Format every line below as a Markdown table with two columns, Row and Text, one line per row, skipping blank lines. Keep the pictures out of the table.
%%
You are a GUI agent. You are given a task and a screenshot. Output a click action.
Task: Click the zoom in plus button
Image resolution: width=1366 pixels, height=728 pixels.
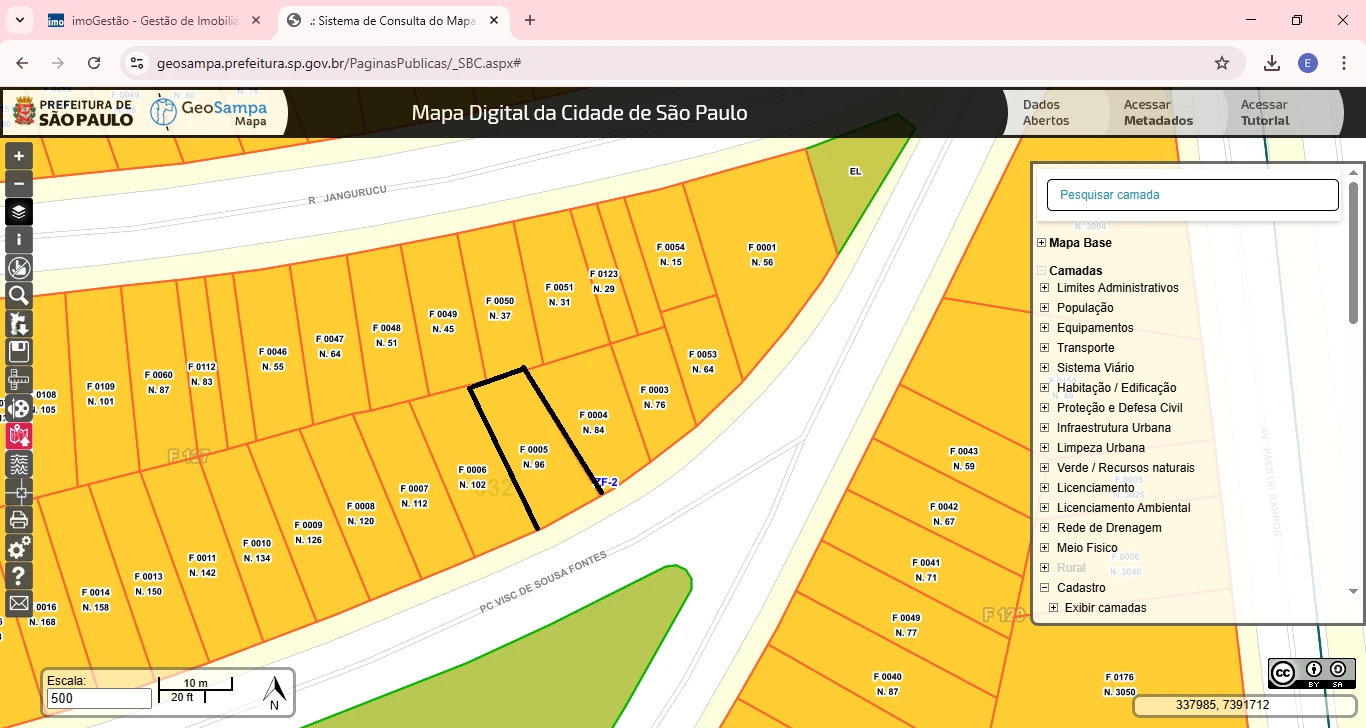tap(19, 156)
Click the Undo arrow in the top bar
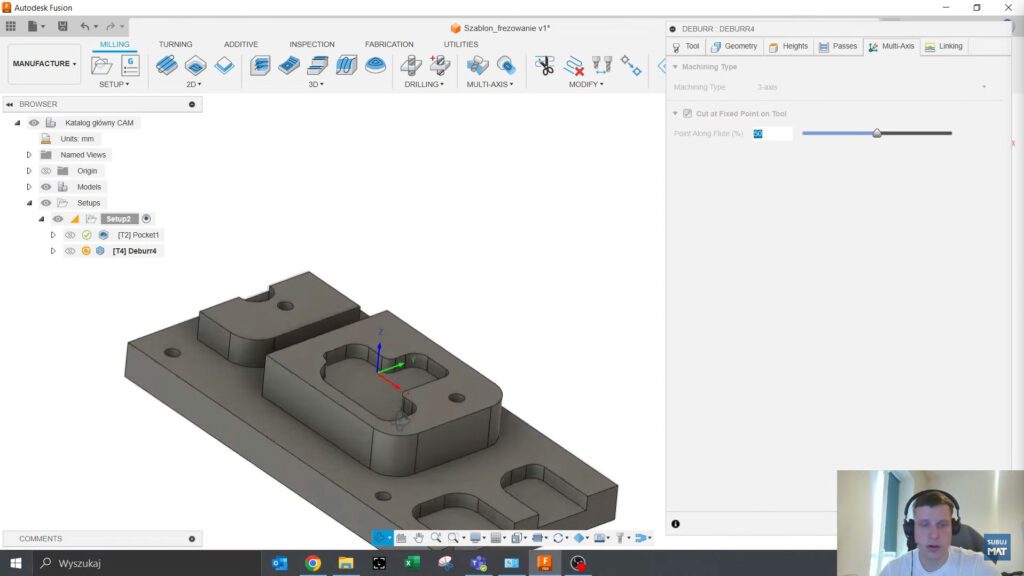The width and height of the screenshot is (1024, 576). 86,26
%%
**RESULT BELOW**
| Row | Text |
|---|---|
| 1 | You are a GUI agent. You are given a task and a screenshot. Output a click action. |
| 2 | Task: Click the zoom in plus button |
| 3 | Image resolution: width=1366 pixels, height=728 pixels. |
| 4 | tap(19, 156) |
| 5 | Click the Undo arrow in the top bar |
| 6 | The width and height of the screenshot is (1024, 576). 86,26 |